Achille Mbembe : Ce rapport est un texte fouillé et solide, plein de souffle même, car il est animé par un désir de justice, d’équité et de réparation. C’est un rapport qui propose une série de recommandations raisonnables, parce qu’il repose sur des faits historiques avérés. D’où l’importance qu’il accorde aux sources et à la biographie des objets qui ont été volés, pillés, achetés à bas coût sur le continent africain, principalement pendant la période de la colonisation.

Son objectif, comme le soulignent les auteurs du rapport, Bénédicte Savoy et Felwine Sarr, est de recréer les conditions d’une relation faite de réciprocité et de mutualité. Il ne s’agit pas de punir la France ou de lui demander de se repentir, mais de réparer sa relation avec l’Afrique, aux fins de ce qu’il nous faut appeler « le bien du monde ». La restitution est un élément déterminant pour la restaurer et la réinventer. C’est en ce sens que le principe de la restitution est, pour moi, un principe incontestable qui permet d’allier droit et justice.

Y a-t-il une forte demande de restitution de ces œuvres pillées sur le continent africain ?

 

L’opinion africaine est globalement favorable aux restitutions. Les débats sont nombreux, sur les conditions de leur sauvegarde une fois qu’ils seront de retour, sur la question de leur resocialisation aussi, ou bien encore sur la muséalité. Comment les réanimer, leur redonner force et énergie, les réintégrer dans les processus vitaux ? Comment redécouvrir l’extraordinaire réserve de connaissances du monde végétal et animal qu’ils recèlent, ou réactualiser les techniques et savoir-faire qui ont présidé a leur fabrication ? Où faut-il replacer ces objets souvent liés à des rituels et non destinés à être extraits de leur contexte singulier dans des musées ? Ne faudrait-il pas réinventer le musée en tant qu’institution ?

Les nouvelles générations sont en train de sortir du regard ethnologique qui aura été imposé sur l’Afrique des siècles durant

Le débat sur les restitutions fait rage à un moment ou le continent vit par ailleurs un moment d’ébullition intellectuelle, culturelle et artistique. Partout, l’on assiste à la résurgence de courants intellectuels (afrocentrisme, afropolitanisme, afrofuturisme) préoccupés par la question de l’émancipation, de l’unification du continent et du futur planétaire. Des convergences neuves s’esquissent entre l’Afrique et ses diverses diasporas. Au-delà de la multiplicité des Etats, l’Afrique est de plus en plus un continent transnational. Qu’il s’agisse de la production musicale, de la peinture et de la sculpture, de la mode et de l’industrie du vêtement, de l’architecture, de la littérature, du cinéma, de la danse, de la nouvelle pensée critique, la thématique est la même, à savoir le rêve d’une Afrique neuve, la possibilité d’un nouveau monde habitable par tous, d’une Terre nouvelle.

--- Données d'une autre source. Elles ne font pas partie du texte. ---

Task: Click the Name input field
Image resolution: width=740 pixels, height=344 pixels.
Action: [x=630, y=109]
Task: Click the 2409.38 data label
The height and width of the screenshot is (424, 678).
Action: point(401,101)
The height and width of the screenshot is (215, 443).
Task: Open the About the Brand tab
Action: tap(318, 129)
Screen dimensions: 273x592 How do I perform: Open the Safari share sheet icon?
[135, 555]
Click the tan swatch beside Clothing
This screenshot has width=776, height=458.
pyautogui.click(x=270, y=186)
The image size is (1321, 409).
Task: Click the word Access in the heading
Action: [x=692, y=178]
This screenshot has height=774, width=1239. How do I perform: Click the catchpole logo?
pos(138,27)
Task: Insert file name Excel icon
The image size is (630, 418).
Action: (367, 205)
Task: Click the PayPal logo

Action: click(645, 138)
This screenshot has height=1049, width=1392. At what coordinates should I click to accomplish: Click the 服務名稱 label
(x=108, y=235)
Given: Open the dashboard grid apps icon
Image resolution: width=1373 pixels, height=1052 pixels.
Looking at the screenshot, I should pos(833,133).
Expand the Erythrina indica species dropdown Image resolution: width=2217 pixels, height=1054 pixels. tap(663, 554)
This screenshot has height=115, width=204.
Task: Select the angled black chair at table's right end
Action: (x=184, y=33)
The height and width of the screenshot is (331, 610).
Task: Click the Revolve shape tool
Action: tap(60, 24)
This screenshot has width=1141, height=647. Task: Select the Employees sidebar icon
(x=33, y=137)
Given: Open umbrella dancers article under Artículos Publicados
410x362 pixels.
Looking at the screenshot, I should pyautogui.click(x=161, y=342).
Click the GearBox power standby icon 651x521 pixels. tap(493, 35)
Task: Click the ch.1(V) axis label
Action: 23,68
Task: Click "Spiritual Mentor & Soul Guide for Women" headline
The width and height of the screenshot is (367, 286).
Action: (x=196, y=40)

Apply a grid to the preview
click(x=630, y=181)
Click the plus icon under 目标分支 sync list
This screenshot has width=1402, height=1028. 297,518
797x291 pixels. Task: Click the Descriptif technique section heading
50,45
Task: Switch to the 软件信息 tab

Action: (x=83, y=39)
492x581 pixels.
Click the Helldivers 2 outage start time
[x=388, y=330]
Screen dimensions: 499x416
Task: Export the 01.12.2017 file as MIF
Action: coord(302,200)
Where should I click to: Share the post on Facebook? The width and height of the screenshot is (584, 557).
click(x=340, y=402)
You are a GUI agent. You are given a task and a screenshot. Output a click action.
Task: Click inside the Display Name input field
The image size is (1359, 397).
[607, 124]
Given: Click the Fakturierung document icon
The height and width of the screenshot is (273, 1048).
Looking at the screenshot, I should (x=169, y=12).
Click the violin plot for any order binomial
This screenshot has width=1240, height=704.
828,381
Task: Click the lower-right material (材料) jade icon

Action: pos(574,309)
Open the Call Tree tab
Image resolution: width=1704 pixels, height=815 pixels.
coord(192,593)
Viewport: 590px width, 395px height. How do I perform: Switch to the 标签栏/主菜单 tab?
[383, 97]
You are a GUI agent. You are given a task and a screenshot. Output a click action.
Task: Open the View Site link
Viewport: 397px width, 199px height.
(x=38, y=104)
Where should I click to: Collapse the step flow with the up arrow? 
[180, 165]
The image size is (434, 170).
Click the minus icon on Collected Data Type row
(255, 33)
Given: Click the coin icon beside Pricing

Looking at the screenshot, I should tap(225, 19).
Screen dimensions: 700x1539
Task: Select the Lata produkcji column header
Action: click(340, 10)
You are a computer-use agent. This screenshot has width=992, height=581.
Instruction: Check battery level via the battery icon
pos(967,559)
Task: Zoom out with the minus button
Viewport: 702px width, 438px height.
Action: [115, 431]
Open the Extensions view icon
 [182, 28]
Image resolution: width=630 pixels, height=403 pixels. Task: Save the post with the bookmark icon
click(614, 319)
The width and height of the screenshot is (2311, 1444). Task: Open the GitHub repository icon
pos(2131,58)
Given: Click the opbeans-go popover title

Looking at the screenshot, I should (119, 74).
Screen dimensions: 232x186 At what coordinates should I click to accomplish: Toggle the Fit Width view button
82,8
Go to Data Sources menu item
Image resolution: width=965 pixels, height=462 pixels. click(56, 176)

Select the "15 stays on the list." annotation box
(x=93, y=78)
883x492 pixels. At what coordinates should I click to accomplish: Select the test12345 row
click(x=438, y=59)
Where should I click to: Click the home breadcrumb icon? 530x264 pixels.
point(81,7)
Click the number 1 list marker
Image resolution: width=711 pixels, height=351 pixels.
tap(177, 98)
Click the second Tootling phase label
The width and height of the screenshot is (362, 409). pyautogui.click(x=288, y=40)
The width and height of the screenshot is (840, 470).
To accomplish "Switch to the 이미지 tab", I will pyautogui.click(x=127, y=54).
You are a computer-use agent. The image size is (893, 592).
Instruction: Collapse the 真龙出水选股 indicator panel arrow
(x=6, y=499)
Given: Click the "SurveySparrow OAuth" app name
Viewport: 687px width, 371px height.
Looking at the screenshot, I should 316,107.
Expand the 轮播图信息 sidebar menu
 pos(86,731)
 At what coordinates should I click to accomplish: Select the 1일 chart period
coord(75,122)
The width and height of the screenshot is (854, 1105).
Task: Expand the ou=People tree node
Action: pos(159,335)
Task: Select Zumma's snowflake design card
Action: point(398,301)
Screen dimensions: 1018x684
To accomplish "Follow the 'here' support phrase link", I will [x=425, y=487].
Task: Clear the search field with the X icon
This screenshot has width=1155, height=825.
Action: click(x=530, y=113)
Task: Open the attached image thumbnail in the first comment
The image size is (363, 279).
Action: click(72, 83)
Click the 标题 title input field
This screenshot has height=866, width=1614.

Les nouvelles générations sont en train de sortir du regard ethnologique qui aura été imposé sur l’Afrique des siècles durant. Sur un plan intellectuel, le retour de nos objets de leur longue période de captivité en Occident doit permettre de clore ce chapitre et, à la faveur de ce renouveau culturel et artistique, de repenser l’Afrique comme un des centres de gravité du monde.

Cette décision est-elle historique et ces questionnements sont-ils nécessaires au moment où la planète est saisie par ce que vous appelez une « politique de l’inimitié » ?

 

Ces débats sont cruciaux pour le bien du monde, ils sont déterminants pour le bien de notre monde commun. Pour nous, Africains qui avons la chance de circuler dans le monde, nous nous en rendons de plus en plus compte, une partie de l’avenir de notre planète se jouera en Afrique. Dans les années qui viennent, il sera de plus en plus évident que l’Afrique est un laboratoire majeur des mutations contemporaines.

C’est ici que certains des enjeux planétaires se manifestent avec le plus d’acuité, à commencer par la question de la vie des espèces, de celle du vivant dans son ensemble, de la persistance et de la durabilité des corps humains en mouvement et en circulation, des objets qui sont nos compagnons, mais aussi de la part d’objets désormais indissociables de qui nous sommes devenus, des modes d’existence en général. Il y a donc un devenir planétaire de l’Afrique qui est le pendant du devenir africain de la planète. La restitution des œuvres doit être lue comme l’antithèse de la politique de l’inimitié. Elle montre comment, pas à pas, réparer le visage de cette Terre que nous sommes condamnés a partager, et de ce monde que nous avons en commun.

La parution du livre « Sexe, race et colonie », dont vous avez assuré la préface, a relancé les débats sur la question postcoloniale. Que pensez-vous des critiques qui reprochent à cette entreprise éditoriale notamment d’esthétiser des clichés de viols coloniaux et ainsi de répliquer le regard colonial au sein d’un « beau livre » ?

 

Certaines de ces critiques sont légitimes et pertinentes. L’esthétisation des images de viols et de violences coloniales à caractères sexistes peut être difficile à supporter, en effet. Cette question, ancienne et déjà posée par l’exposition ou la présentation des images du génocide des juifs d’Europe, est parfaitement recevable.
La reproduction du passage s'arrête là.